Record set:
..............................

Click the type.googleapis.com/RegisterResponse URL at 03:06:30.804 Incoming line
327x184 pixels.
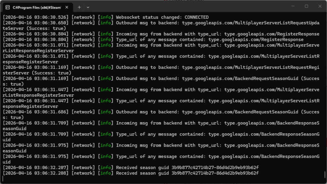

..............................

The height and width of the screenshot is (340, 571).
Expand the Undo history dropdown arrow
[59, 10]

..............................

Task instructions: Above are the records; print exactly the lines from the line with "Click the type.googleapis.com/RegisterResponse" to the line with "327x184 pixels.", including both, and nothing else.

Solution for this task:
Click the type.googleapis.com/RegisterResponse URL at 03:06:30.804 Incoming line
327x184 pixels.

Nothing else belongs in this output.